Условия задания |
Что, согласно фрагменту текста, сделали с «Нормандией» после войны?

Фрагмент текста |
=======
Этот рейс, как и предшествовавшие, совершался на многомиллионную государственную дотацию, которую получает «Компани женераль». За все расплачивались французские налогоплательщики.
Между нашим, «туристским», и первым классом, где в роскошных апартаментах поместились американские и европейские богачи, была непроходимая стена. Такая же стена отгораживала третий класс. Ничто не должно было тревожить покой плутократов.
Если бы людям было дано проникать взором в недалекое будущее, мы увидели бы «Нормандию», застрявшую в дни второй мировой войны в нью-йоркском порту. Фашистские диверсанты подожгли океанский гигант. С «Нормандии» была снята баснословно дорогая обстановка и отделка, и пароход превратили в военный транспорт. А после войны «Нормандию» распилили на части — в металлический лом…
VII
Истекали пятые сутки трансатлантического рейса. Ранним утром я поднялся на верхнюю палубу. Она была влажной, как после обильного дождя. Ветер гнал полосы густого тумана. Справа временами проглядывал берег. Замедлив бег, «Нормандия» входила в гавань. В сероватой пелене тумана промелькнула каменная фигура женщины, вся в зеленых пятнах. Из сизой мглы показался Манхэттэн, центральная часть Нью-Йорка. Каменные нагромождения зданий уткнулись вершинами в облака. Казалось, там все недвижно и мертво. Туман навис над городом, как тяжкое дыхание заключенных в нем миллионов людей.
Я прибыл в Соединенные Штаты Америки.
По каменным ущельям таксомотор пробирался от берега Гудзона на Шестьдесят первую улицу, к особняку Генерального консульства СССР.
Шел теплый дождь. Пешеходы прятались под навесами витрин и в подъездах. На перекрестках полицейские в черных резиновых плащах, властно взмахивая рукой, пропускали потоки автомашин. Лязг и грохот надземной железной дороги, резкие сирены полицейских машин, рев автомобильного стада, короткие свистки на перекрестках, выкрики газетчиков и оглушительные голоса радиорепродукторов сливались в неистовый раздражающий шум.
=======
Исходные данные |
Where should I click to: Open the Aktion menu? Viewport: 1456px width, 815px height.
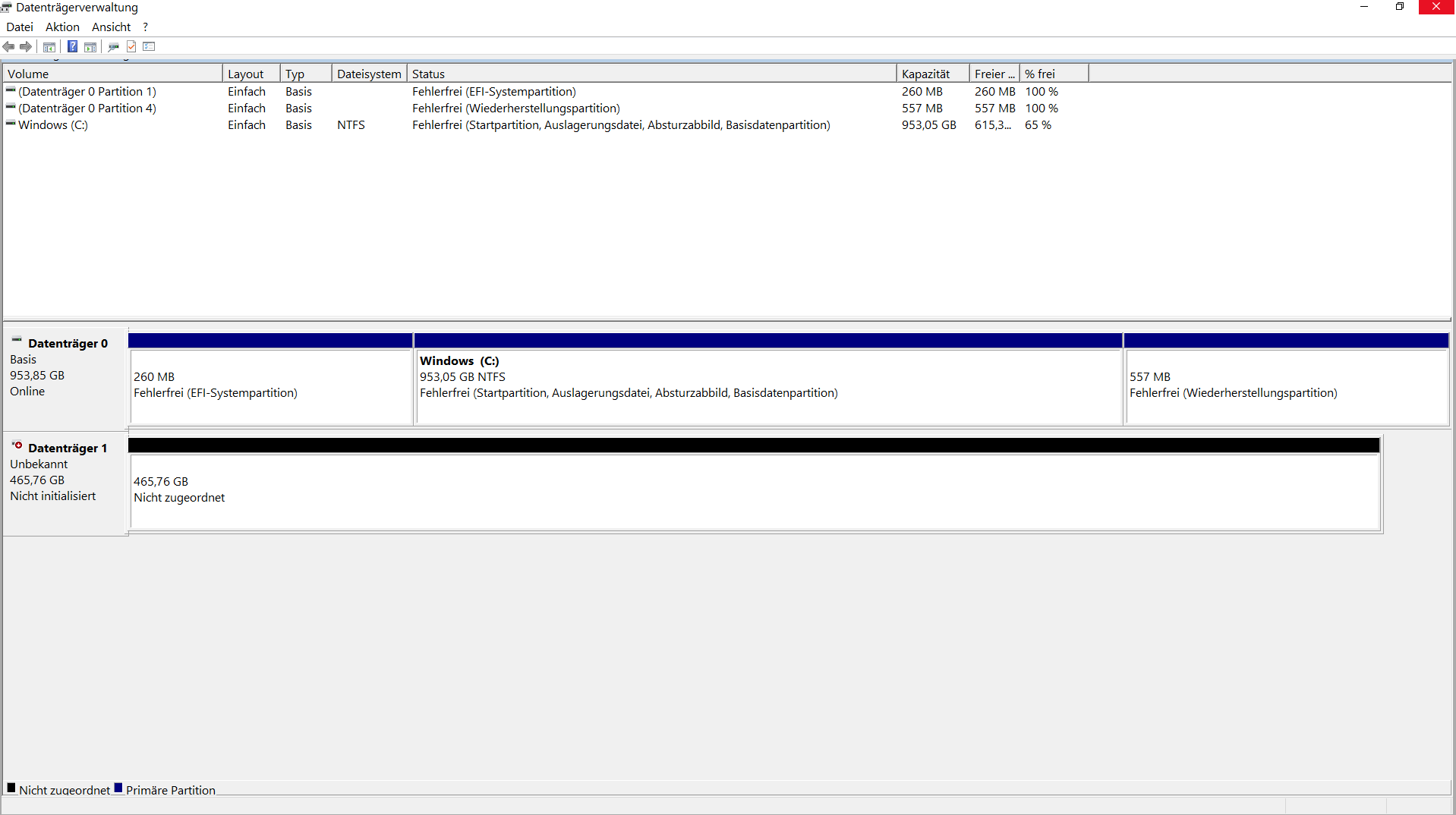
=======
Ответ на задание |
«Нормандию» распилили на части — в металлический лом.